Surely a lot of this stuff can be automated. The simpler the tool the better - a single binary would be great. Is this a pipe dream?

edit: I feel like part of the problem would be shipping all the exploits. Legal matters aside, it would at the very least mean having to code exploits for thousands/millions of things. Though, perhaps a pluggable/linkable framework for this security could be a sort of proof of work. Ie, whitehats could publish the exploits by writing the plugin.

edit2: I'm aware that this tool is sort of what i'm talking about, but this mainly focuses on a single unix machine, right? Nor does it support windows. I wonder why we can't just make this ultimately simple? Ie, single binary?

[1]: Well, i know enough to know how little i know.. which is nearly nothing heh.

[jlgaddis]

OpenSCAP [0] has made a lot of progress in the last two or three years. The SCAP Security Guide [1] includes security policies for USGCB, DISA STIG, PCI-DSS, CJIS, etc. and it's really easy to get started, scan your host, and generate a nice HTML report of the results for quick consumption. They've also started including "remediation" scripts to fix any problems that are found (n.b.: that can be dangerous).

To scan remote hosts, they simple need a single package installed (I think they actually only need the oscap binary) and an SSH server running.

In recent versions of Anaconda, you can specify a security policy in your kickstart file and have the host configured in accordance with the security policy as part of the installation process. The host is in compliance before you even get that first initial "login" prompt. (For those of us who have to deal with this, this is f'ing awesome.)

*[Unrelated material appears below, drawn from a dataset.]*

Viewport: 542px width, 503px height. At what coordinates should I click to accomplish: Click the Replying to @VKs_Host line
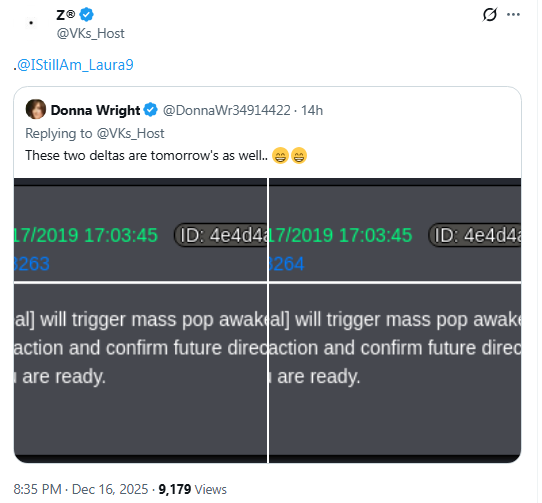click(x=95, y=133)
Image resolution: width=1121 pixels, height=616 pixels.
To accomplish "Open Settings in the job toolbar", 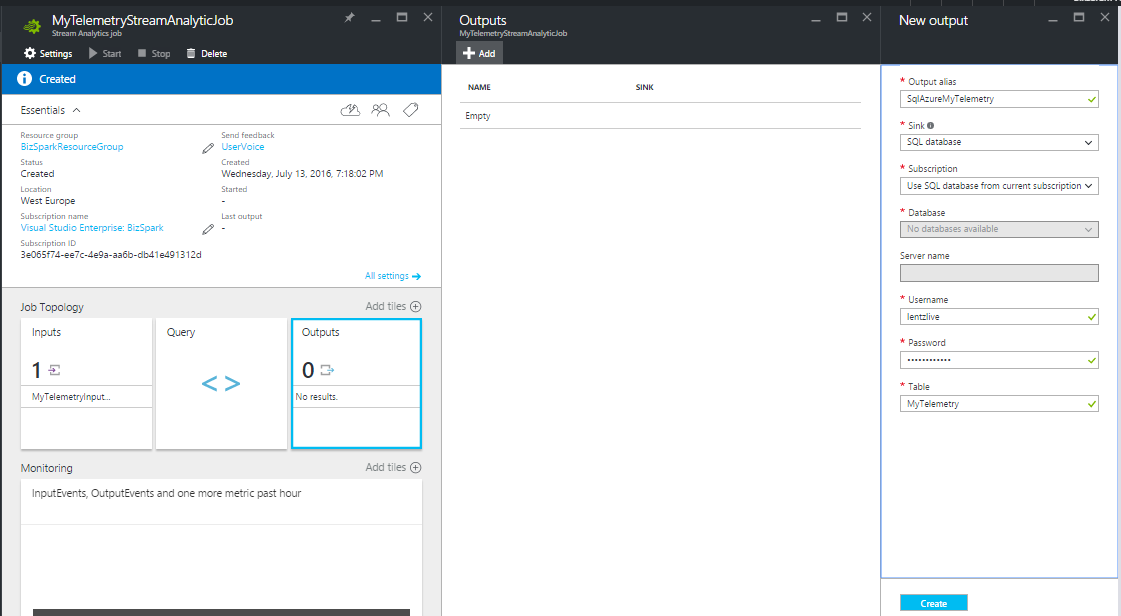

Another thing you can do with it is compare a host against, say, Red Hat's security errata and get a report of which security updates a host is missing. This can be automated, ran by cron, and the results e-mailed to you once a week or whatever.

All that said, OpenSCAP isn't a panacea. It's still pretty "rough around the edges", so to speak, but it's much, much better than the tools we had to deal with this stuff just two or three years ago.

Windows isn't a supported platform (yet). There's still a lot of work to do on the Linux side of things to improve the software so I'm not sure when (if?) they'll start working at Windows.

[0]: https://www.open-scap.org/

[1]: https://www.open-scap.org/security-policies/scap-security-gu...

[jle17]

> Windows isn't a supported platform (yet).

I tried it a few months ago and as far as I could see, it's not just Windows that is unsupported, it only really supports Red Hat. It was packaged for Debian, but the policy files were absent and you could only find old unmaintained ones.

(this is not a critic, I understand that Red Hat prefers to spend money on their own distro)

[ghostly_s]

Constant monitoring for known exploits? Aren't you just describing an antivirus?

[Karunamon]

More like a vulnerability scanner. Signature based antivirus apps are mostly useless nowadays, but being able to tell me I'm running a broken version of OpenSSL is very useful.

[typicalrunt]

Threatstack will do that. Their agent runs on your machine as a kernel mod and will alert you to any libs being used (e.g. openssl, libcurl) whose version matches a known CVE.

[fizzbatter]

Also, beyond what Karunamon mentions, i want to scan my network, my IoT devices, etc.

Besides, virus scanners are heavy and ugly, i've always hated them. Sure, it's nice to have monitoring of a breech, but why do i have to sit with holes in my security waiting for a breech? Some virus scanners try to monitor downloaded files or weird behavior etc, but i'd much rather scan my computer for holes, than things that have already exploited the security vulnerabilities that i had open.

[dfc]

Your commment makes it seem like you may not be aware of nessus?

[abrookewood]

The other option is that you use pre-built images that someone has taken the time to harden for you. The Center for Internet Security [1] have a bunch of pre-built AWS images that you can use for about 2c an hour. https://www.cisecurity.org/

[yojex]

I'm in the same boat as you (especially the part about knowing how little I know) and am on standby for a good tool to come about. It's hard to trust solutions given the security theater reputation in a lot of software.